Other than regular watering, you’ll want to cut back your ornamental grasses every year. Then sit back, relax, and enjoy your easy bundles of love as they will look great basically the entire year.
Pruning Every Year
To keep things looking nice and tidy, we recommend pruning in the springtime. You can do this in the fall as well, but doing so in the springtime can carry through better winter texture and help your fall colors pop for a longer period. We call this “winter interest-” and ornamental grasses are totally interesting!
Cut the leaves back at least 6 inches every year and watch them rejuvenate themselves stronger than before. Our experts say to not be afraid to cut them down even shorter- they will grow back, and quickly! It can be easier to trim down your ornamental grasses with this life hack:
Get several feet of string, wrap it around all the blades, and pull the string until snug. You may want to have two people involved – one pulling and looping the string, and the other holding up all the grass. Once all the grass is held together with string, it’s much easier to take your shears in for a nice chop-chop!
Cutting back, or pruning your ornamental grass is essential to prevent the grass from dying in the middle. If that happens, you’ll be left with a sad-looking grass doughnut (ew). We’re assuming that’s not what you’re going for!
This doughnut can also appear when the plant is ready to be divided. This happens every 3-5 years. When you’re ready to divide the plant, moisten everything thoroughly, dig up the plant, separate the grasses at the root ball, and, presto! You now have more ornamental grass babies! They grow up so quickly… (but really).
Where Do Ornamental Grasses Belong?
Ornamental grasses can bring your yard that extra “zing” just about anywhere. Different types of grass prefer different environments, so be sure to place them accordingly. Although they can tolerate a wide variety of conditions, most prefer plenty of open sun with at least 8 hours per day. That means a southern exposure would be best for most ornamental grasses.
Other grasses do better in the shade, and almost all ornamental grasses need to be well-drained. You can plant them in pots with other flowers such as petunias for a dazzling display. Just be sure to use an unglazed, or lighter-colored pot with drainage holes. That keeps the plant from burning from the reflections of the sun. Ouch!

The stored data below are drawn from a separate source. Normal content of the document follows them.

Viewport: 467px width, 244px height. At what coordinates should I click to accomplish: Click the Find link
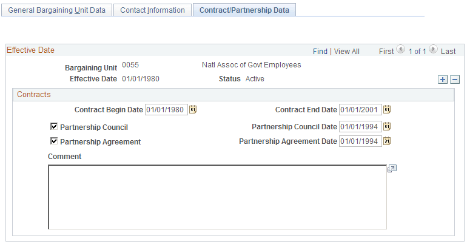tap(320, 52)
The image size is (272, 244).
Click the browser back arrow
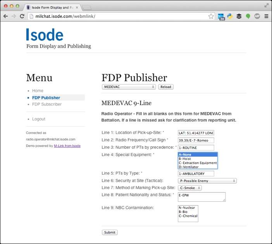point(6,16)
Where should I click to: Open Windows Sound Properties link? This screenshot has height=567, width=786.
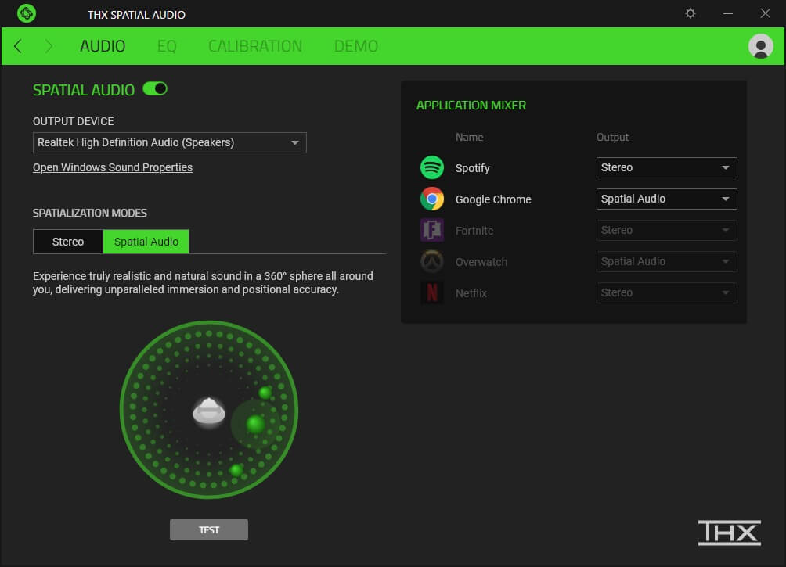tap(113, 167)
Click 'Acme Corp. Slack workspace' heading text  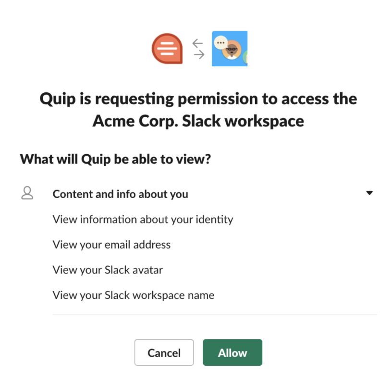tap(198, 120)
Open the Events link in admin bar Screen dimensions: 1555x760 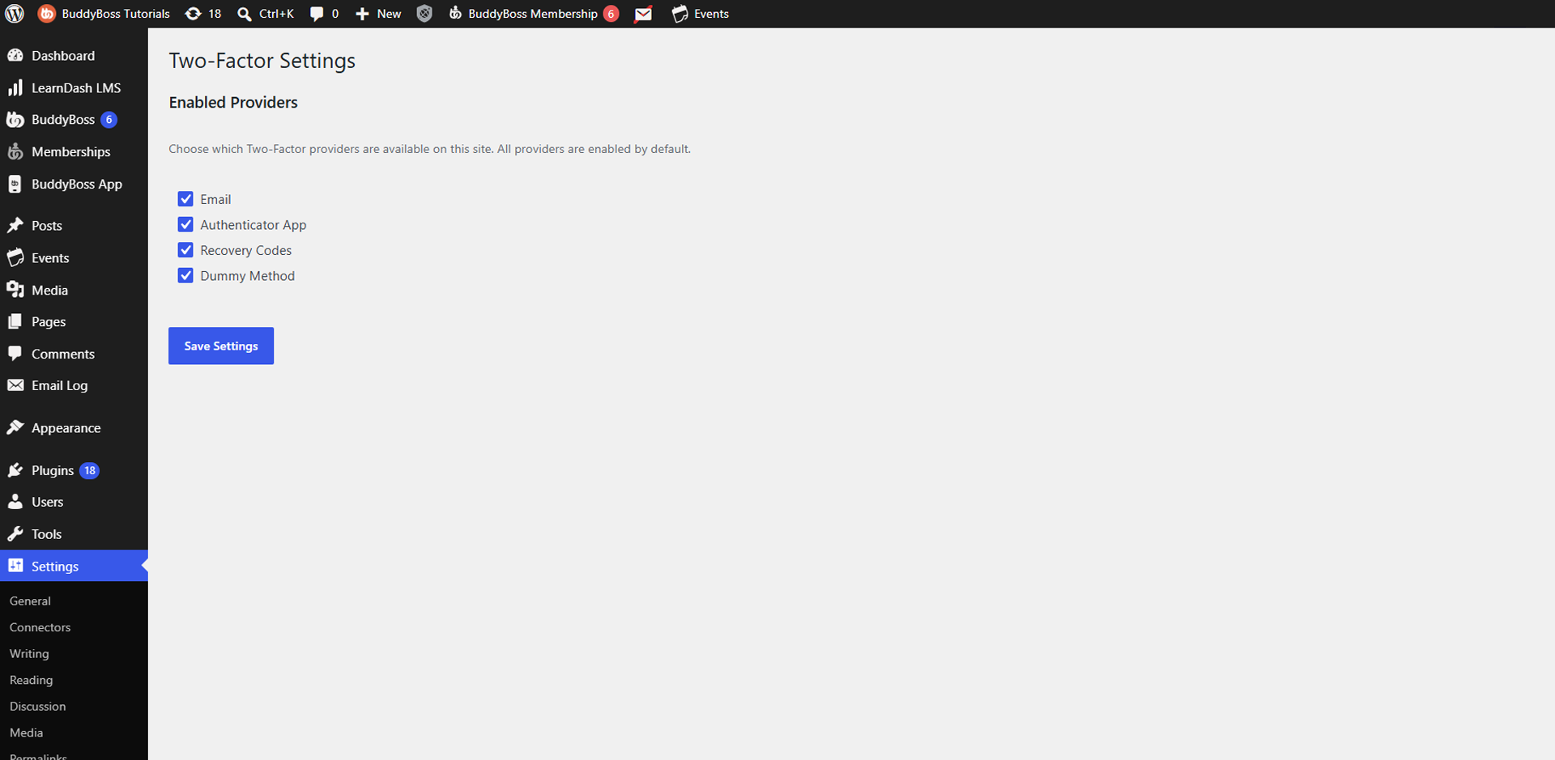pos(701,14)
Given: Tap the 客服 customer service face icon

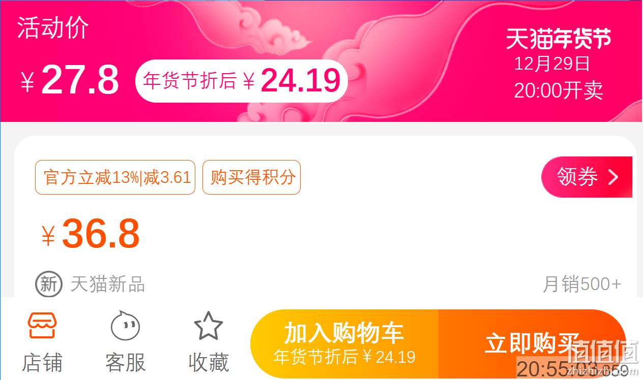Looking at the screenshot, I should point(125,326).
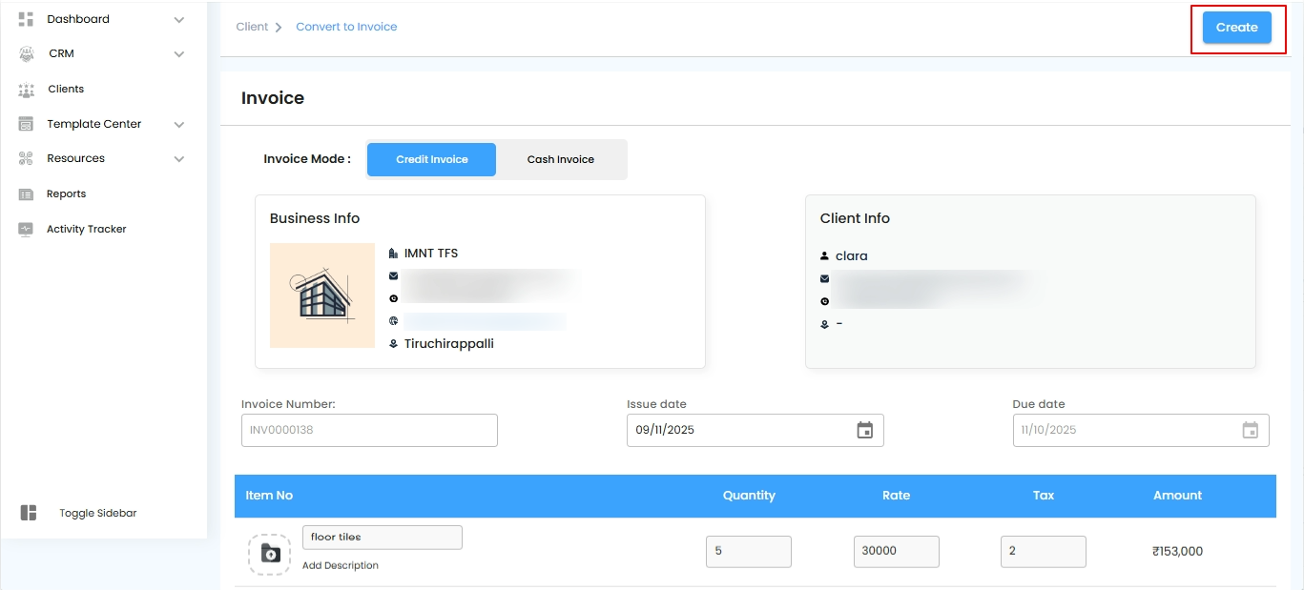Open the Activity Tracker menu item
This screenshot has height=590, width=1304.
click(87, 229)
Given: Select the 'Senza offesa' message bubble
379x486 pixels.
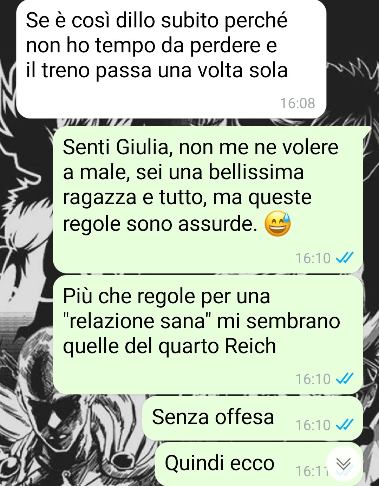Looking at the screenshot, I should coord(253,418).
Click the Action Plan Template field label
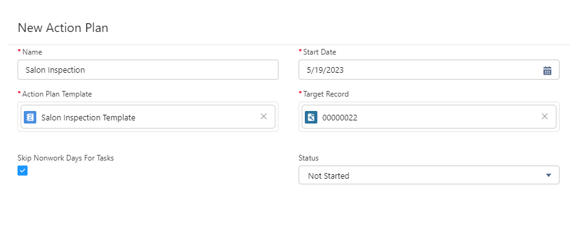The image size is (579, 232). point(57,94)
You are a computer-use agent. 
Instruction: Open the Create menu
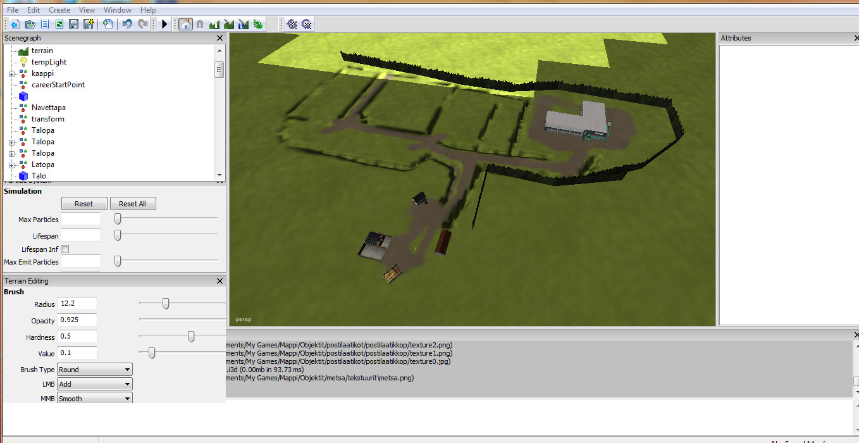[59, 10]
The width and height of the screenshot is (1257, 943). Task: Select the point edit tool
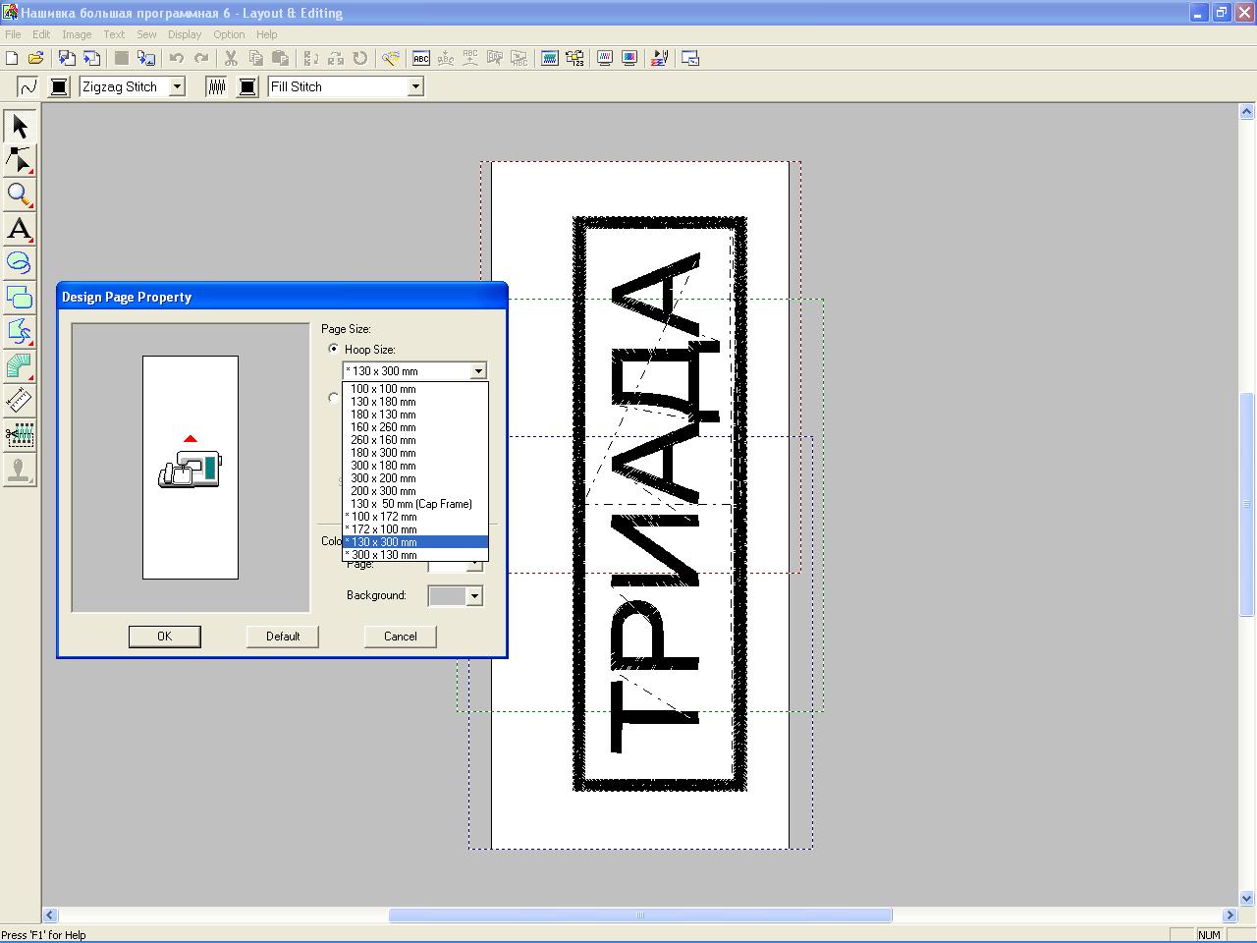[20, 160]
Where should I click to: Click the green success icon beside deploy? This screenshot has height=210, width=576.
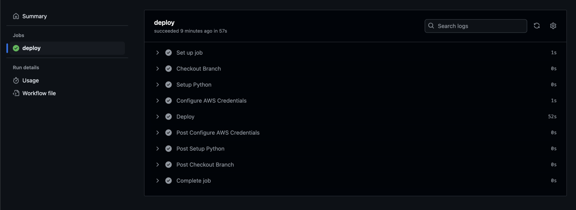click(x=16, y=48)
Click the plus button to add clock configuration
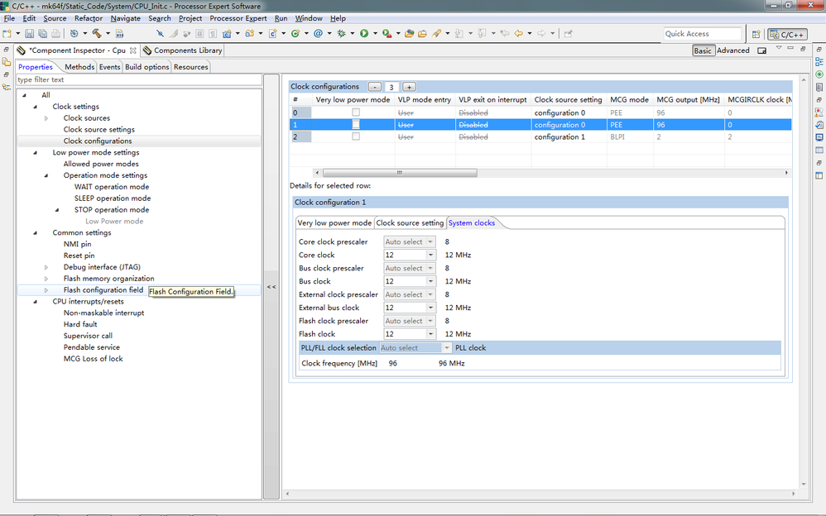Image resolution: width=826 pixels, height=516 pixels. [409, 87]
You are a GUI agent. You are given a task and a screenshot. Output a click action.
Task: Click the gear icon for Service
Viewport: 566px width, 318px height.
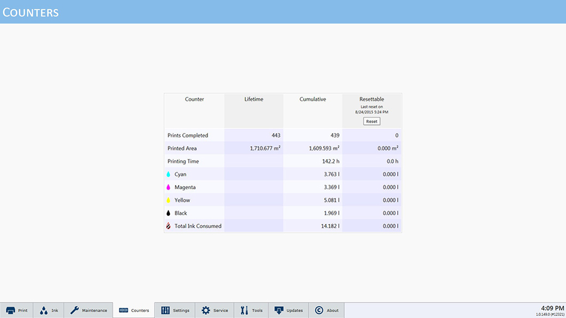(x=206, y=311)
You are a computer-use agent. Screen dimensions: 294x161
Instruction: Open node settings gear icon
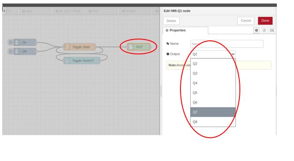coord(256,30)
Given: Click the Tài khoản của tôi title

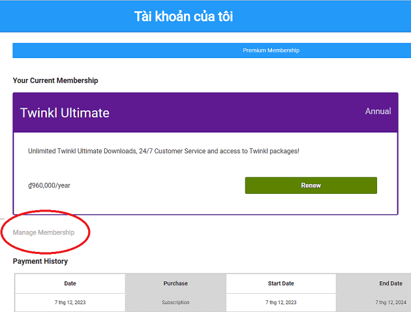Looking at the screenshot, I should (x=183, y=16).
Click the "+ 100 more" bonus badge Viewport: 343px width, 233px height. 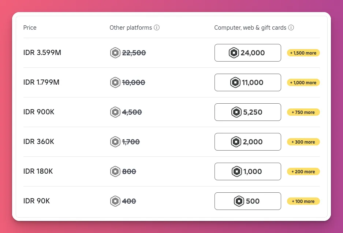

Ornamental Grass - Big Growth, Little Effort
Now you’re ready to plant a plethora of ornamental grasses! By strategically placing bundles of ornamental grasses throughout your landscape, your yard will gain that extra “something-something” that you didn’t know you were missing.
Maintaining ornamental grass is easy and if you follow our recommendations above, you should see growth from about 6 to 12 feet annually (depending on the type of ornamental grass you choose.)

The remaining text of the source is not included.